We recently published our “Standing Idly By” report, which deals with the phenomenon of soldiers who stand aside and refrain from enforcing the law on Israeli civilians who use violence against Palestinians or their property. The report includes a detailed historical review of the phenomenon, as well as testimonies by soldiers given to Breaking the Silence and documentation of the reality on the ground, which reveal the soldiers’ lack of understanding of their duty to protect Palestinians while the latter are harmed by Israeli nationals. This, according to the report, stems inter alia from a lack of clear orders – not to mention the IDF’s lack of response to the phenomenon. I met with the report’s author, Eyal Hareuveni from Yesh Din’s research department, for a short conversation.

What is unique about the phenomenon of standing idly by phenomenon?
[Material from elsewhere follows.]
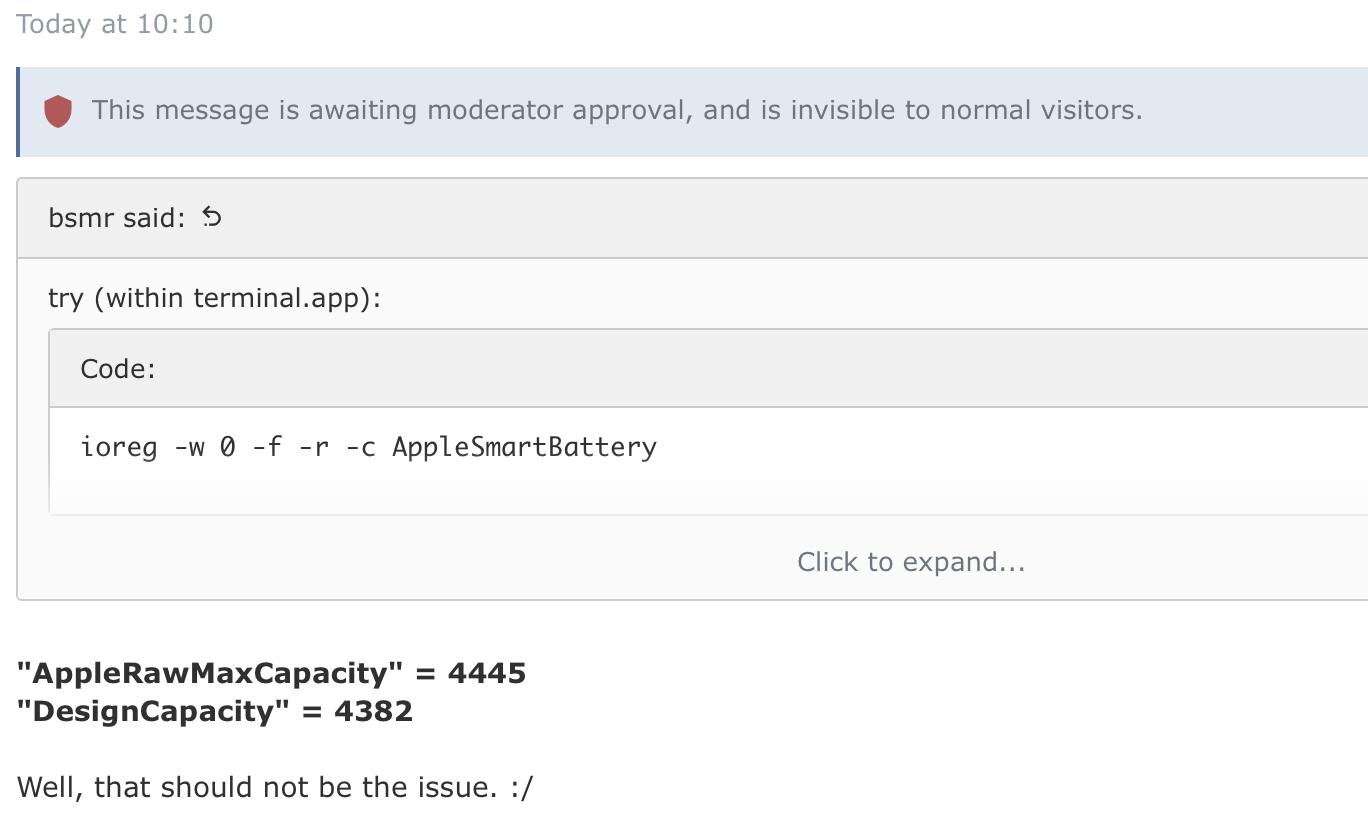This screenshot has height=838, width=1368.
Task: Click the ':/' emoticon text
Action: (x=521, y=787)
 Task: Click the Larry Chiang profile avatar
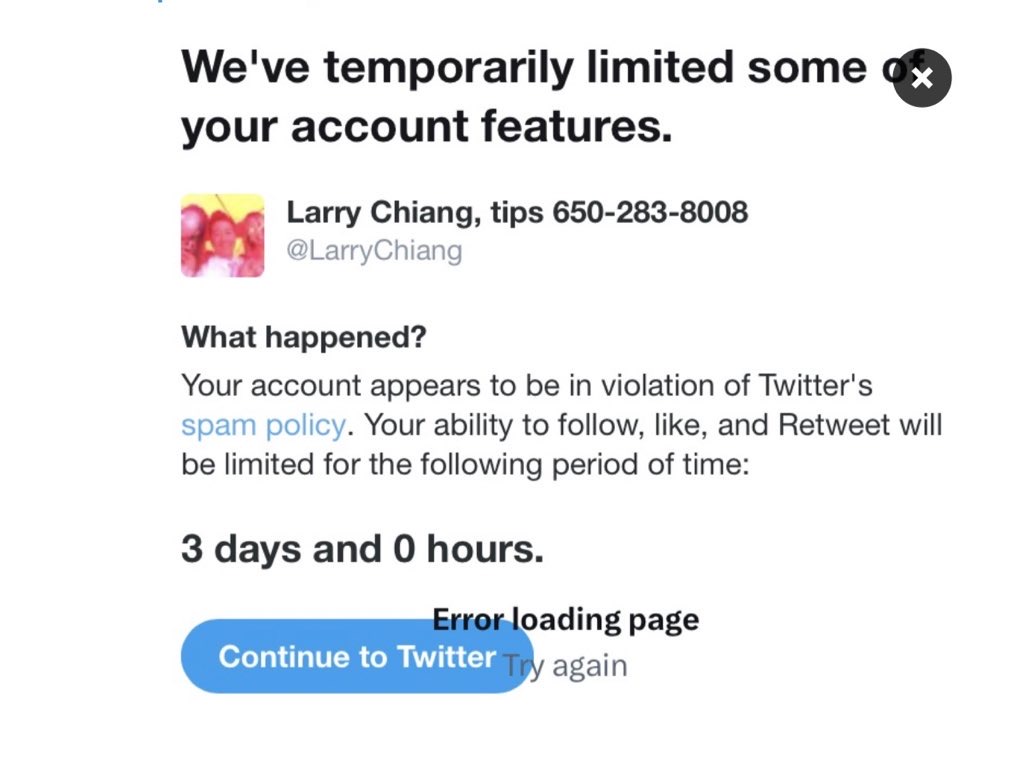coord(222,235)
Why should it interest the public?

It is unique because it symbolizes the depth of the army’s misunderstanding of its obligations—as well as the obligations of its—soldiers as an occupying force. In fact, the army denies the essence of the occupation by standing idly by.
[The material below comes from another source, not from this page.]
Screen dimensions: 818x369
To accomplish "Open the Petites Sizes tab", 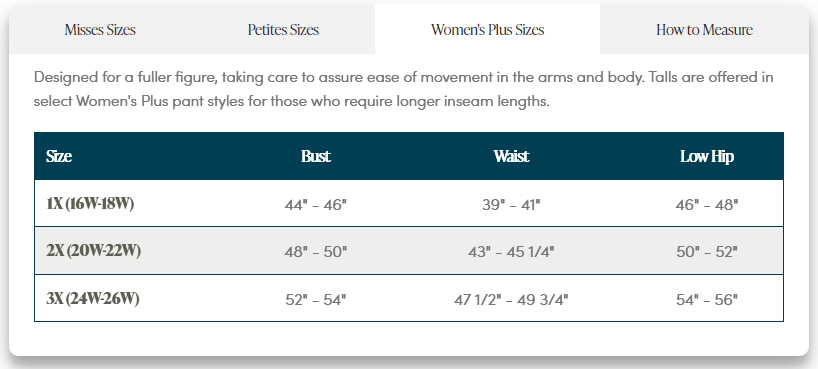I will [283, 30].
What do you mean by “denies?”

The duty of an occupying force—its basic duty according to international law and innumerable HCJ rulings—as well as the basic duty of the military commander, is to maintain public law and order. When it avoids doing so and tries to create, by action or inaction, a situation by which it avoids enforcing the law and leaves a vaccuum, it puts the area in a sort of “wild west” situation.

This phenomenon can be seen all through the West Bank, and has been going on for very long. It began in the early days of the settlement in Hebron. A year after there was a government resolution calling on the settlers to obey the law, but not ordering the soldiers to enforce it.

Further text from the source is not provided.